Powell was adamant about the need to start raising rates, although he denied the FOMC had failed to act soon enough, based on what it knew at the time. He said inflation had risen more than expected due to more persistent supply chain problems and other unforeseen factors and repeatedly vowed to “use our tools” to lower inflation.

He said the “very strong economy” and “extremely tight labor market” should be able to “withstand tighter monetary policy” and even “flourish” as the Fed raises rates and as financial conditions tighten in response.

Powell acknowledged that the ongoing Ukraine war could alter the Fed’s policy plans.

“(T)he implications of Russia’s invasion of Ukraine for the U.S. economy are highly uncertain,” he said. “In addition to the direct effects from higher global oil and commodity prices, the invasion and related events may restrain economic activity abroad, and further disrupt supply chains, which would create spillovers to the U.S. economy through trade and other channels.”
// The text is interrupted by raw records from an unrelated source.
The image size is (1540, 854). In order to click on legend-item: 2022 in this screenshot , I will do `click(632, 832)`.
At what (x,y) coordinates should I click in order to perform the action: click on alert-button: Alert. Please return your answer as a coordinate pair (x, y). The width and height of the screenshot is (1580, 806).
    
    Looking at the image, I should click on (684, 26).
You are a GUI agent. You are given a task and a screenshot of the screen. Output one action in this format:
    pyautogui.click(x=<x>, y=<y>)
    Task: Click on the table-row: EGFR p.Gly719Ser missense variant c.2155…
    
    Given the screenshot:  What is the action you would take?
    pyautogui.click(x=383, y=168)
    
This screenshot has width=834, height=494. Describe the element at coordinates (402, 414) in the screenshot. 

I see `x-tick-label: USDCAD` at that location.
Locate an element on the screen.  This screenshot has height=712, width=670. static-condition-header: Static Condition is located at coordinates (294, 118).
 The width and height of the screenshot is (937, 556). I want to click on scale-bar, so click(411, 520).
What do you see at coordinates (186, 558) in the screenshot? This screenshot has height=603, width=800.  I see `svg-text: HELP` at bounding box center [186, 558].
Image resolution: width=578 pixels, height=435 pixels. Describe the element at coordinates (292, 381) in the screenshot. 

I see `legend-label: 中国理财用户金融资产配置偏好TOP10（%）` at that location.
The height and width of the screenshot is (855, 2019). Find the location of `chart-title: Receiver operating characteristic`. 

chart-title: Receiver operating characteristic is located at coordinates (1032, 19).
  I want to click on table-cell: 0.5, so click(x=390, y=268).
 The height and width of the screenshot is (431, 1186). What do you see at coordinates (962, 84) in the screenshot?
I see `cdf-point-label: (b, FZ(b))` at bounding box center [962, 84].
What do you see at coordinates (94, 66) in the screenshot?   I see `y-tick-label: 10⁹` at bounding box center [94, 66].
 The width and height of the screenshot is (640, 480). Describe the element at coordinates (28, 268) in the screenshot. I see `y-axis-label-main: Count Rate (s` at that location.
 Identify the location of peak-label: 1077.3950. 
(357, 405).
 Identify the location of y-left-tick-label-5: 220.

“The volatility in the financial markets could tighten credit conditions and affect the real economy,” he added.

“Making appropriate monetary policy in this environment requires a recognition that the economy often evolves in unexpected ways,” Powell went on. “We will need to be nimble in responding to incoming data and the evolving outlook and we’ll strive to avoid adding uncertainty to what is already an extraordinarily challenging and uncertain moment.”

Nevertheless, Powell reiterated that “the committee is determined to take the measures necessary to restore price stability. The American economy is very strong, and well-positioned to handle tighter monetary policy.”

“We’re not going to let high inflation become entrenched,” he declared. “The costs of that would be too high.  And we’re not going to wait so long that we have to do that.”

Powell seemed particularly concerned that wages are rising “faster than is consistent” with 2% inflation, although he said he does not yet see a “wage-price spiral.”

Although the FOMC is already projecting more than twice as many rate hikes as it it did just a few weeks earlier, Powell said policymakers are prepared to be even more aggressive.

“Each meeting is a live meeting and if we conclude it will be appropriate to raise interest rates more quickly, then we’ll do so,” he said.

The Fed chief also sent a strong signal the FOMC is prepared not just to remove accommodation but to raise the funds rate above a “neutral” level.

“No one wants to have to really put restrictive monetary policy on in order to get inflation back down,” he said. “So frankly, the need is one of getting back up, getting rates back up to more neutral levels as quickly as we practicably can.”

However, he said the FOMC is prepared for “moving beyond that if that turns out to be appropriate.” He noted that some Fed officials had already marked down rates above the neutral rate.

Asked about the pacing of rate hikes, Powell noted that he and his colleagues had projected seven rate hikes for 2022, and that there are six remaining FOMC meetings. What’s more, he added, “there’s also the shrinkage of the balance sheet which people do the math different ways.  But that might be the equivalent of another rate increase just from the runoff of the balance sheet.”

Powell said that over the next two years “many people in their forecasts are having tight policy from a real interest rate standpoint.”

He conceded, “it’s a highly uncertain environment, and we don’t know what’s going to happen.”

But again, he said, “we know we’re going to deploy our tools to achieve our goals and that includes the price stability goal.”